_EXERCISE AIM:_
Check each line of the data for "Program" and select those that have it.

_GIVEN DATA:_
((

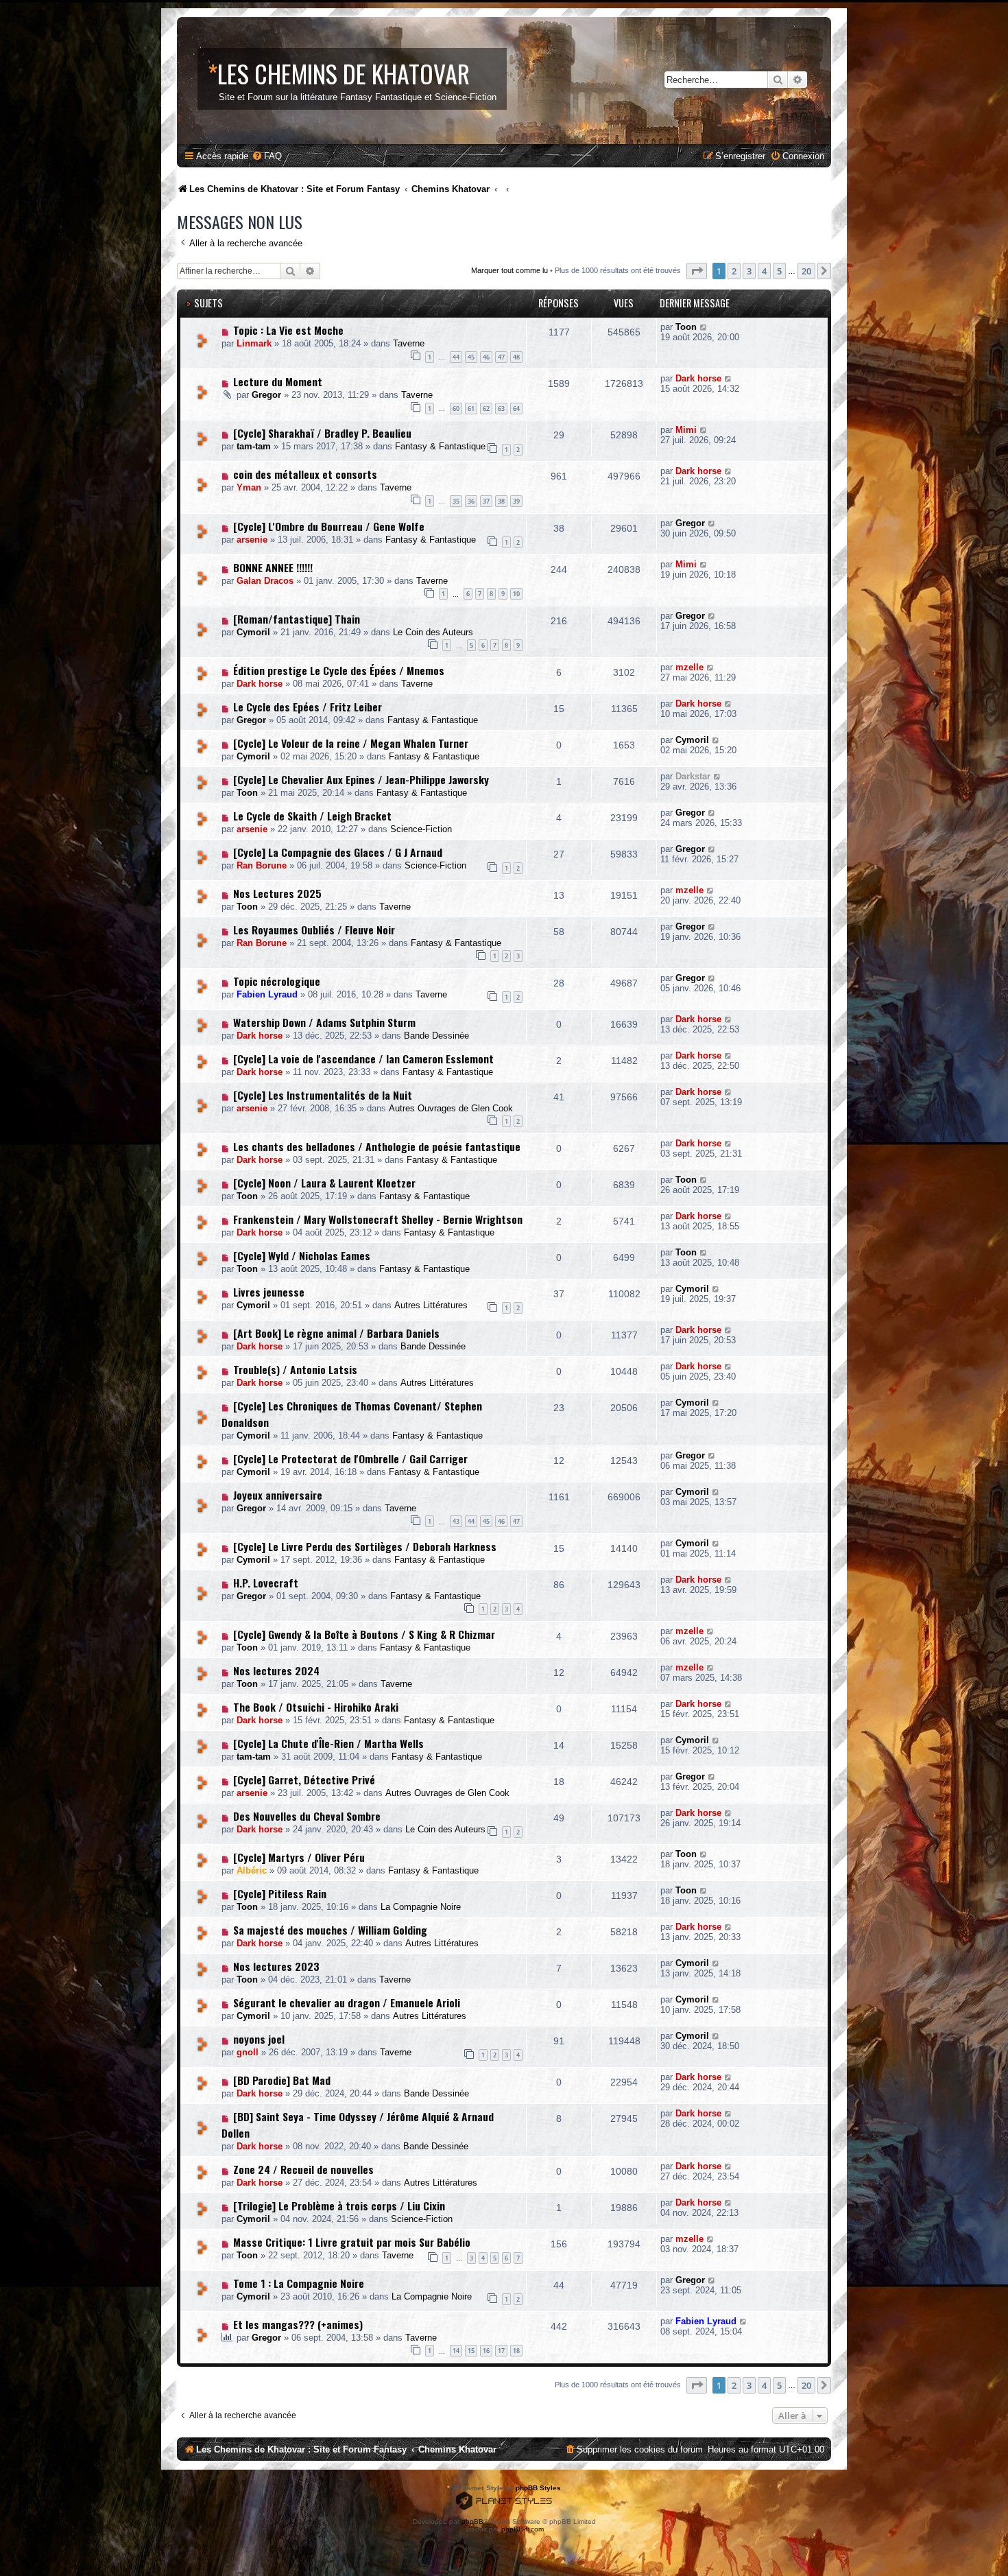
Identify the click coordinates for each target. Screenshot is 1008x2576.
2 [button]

))
((

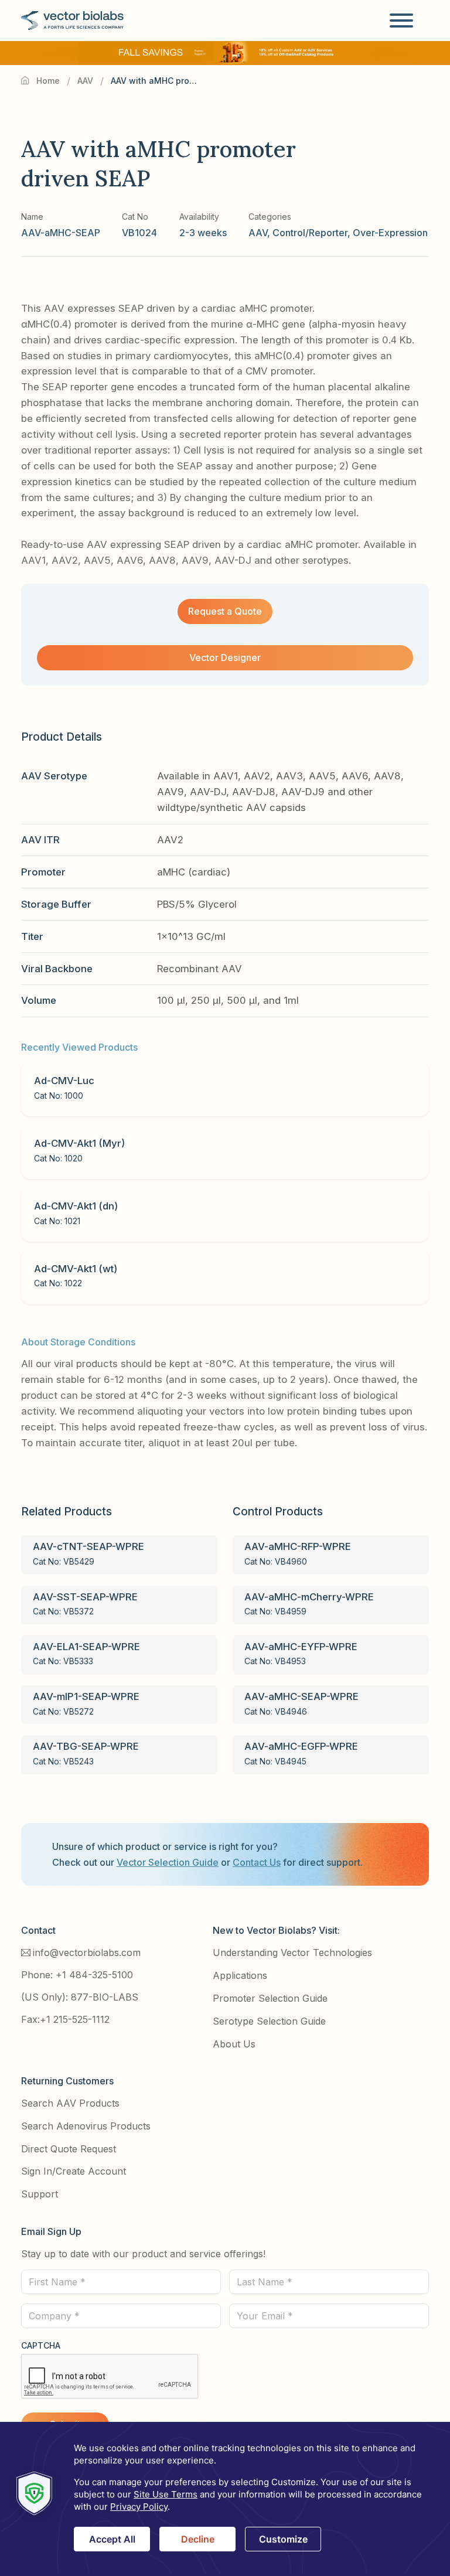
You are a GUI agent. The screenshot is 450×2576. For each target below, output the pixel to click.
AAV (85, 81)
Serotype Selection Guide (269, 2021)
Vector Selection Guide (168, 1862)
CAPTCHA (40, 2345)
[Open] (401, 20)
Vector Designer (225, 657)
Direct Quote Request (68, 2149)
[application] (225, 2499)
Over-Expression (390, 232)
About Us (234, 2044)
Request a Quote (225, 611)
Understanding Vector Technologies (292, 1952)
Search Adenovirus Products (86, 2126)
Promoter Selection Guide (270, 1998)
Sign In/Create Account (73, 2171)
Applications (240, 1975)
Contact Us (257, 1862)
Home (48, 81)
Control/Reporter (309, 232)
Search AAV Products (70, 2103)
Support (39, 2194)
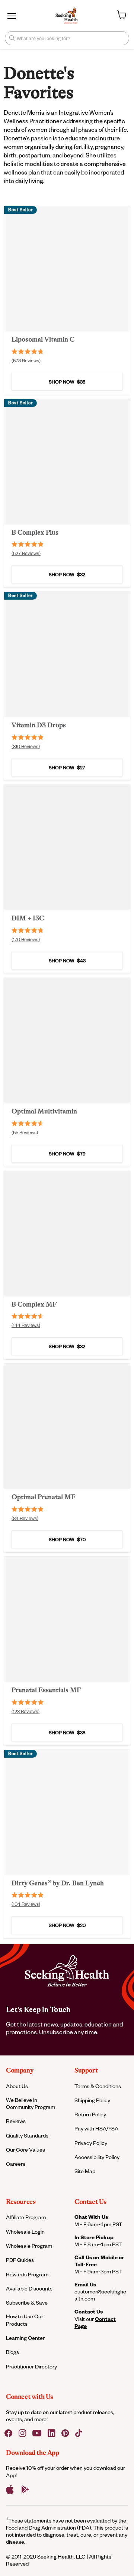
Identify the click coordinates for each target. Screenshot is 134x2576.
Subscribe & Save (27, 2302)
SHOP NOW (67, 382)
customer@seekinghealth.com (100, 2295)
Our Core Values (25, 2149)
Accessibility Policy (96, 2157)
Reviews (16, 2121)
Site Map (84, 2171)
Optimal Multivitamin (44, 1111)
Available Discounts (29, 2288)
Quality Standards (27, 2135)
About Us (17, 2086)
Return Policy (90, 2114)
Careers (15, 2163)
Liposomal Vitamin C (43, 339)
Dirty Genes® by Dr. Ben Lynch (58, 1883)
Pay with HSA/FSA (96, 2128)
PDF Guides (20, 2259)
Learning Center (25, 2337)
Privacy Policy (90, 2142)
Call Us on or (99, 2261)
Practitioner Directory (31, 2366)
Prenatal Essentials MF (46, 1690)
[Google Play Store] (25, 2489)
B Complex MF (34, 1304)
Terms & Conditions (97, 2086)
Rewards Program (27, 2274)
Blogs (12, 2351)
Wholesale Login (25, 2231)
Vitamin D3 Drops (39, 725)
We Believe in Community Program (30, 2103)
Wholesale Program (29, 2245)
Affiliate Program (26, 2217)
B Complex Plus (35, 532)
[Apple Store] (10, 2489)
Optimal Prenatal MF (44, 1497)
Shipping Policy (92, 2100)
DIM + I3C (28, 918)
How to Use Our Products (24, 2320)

))
((

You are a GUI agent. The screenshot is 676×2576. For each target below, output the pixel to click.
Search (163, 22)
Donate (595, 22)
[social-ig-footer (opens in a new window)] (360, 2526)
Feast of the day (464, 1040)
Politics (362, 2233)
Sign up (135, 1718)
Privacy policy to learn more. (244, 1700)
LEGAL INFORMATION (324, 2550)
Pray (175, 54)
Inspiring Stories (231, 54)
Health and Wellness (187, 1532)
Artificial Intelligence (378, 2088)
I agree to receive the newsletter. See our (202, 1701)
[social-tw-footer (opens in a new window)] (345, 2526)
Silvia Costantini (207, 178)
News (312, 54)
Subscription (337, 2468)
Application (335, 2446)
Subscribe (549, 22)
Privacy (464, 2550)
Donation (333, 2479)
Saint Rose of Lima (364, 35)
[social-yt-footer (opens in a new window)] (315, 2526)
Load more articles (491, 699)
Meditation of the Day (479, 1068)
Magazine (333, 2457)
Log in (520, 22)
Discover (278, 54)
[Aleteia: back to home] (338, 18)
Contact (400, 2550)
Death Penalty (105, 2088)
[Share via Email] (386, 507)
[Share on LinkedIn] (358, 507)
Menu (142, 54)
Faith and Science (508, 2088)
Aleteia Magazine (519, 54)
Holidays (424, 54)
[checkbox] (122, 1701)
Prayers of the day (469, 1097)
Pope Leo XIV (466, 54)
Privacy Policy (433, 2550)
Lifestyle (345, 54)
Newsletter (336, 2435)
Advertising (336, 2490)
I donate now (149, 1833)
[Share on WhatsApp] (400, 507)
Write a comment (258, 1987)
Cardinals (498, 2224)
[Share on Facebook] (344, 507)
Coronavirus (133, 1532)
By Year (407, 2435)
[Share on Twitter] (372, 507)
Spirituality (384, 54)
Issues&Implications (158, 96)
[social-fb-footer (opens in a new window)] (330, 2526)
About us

))

_RESPONSE TO THIS EXERCISE:_
Rewards Program (27, 2274)
We Believe in Community Program (30, 2103)
Wholesale Program (29, 2245)
Affiliate Program (26, 2217)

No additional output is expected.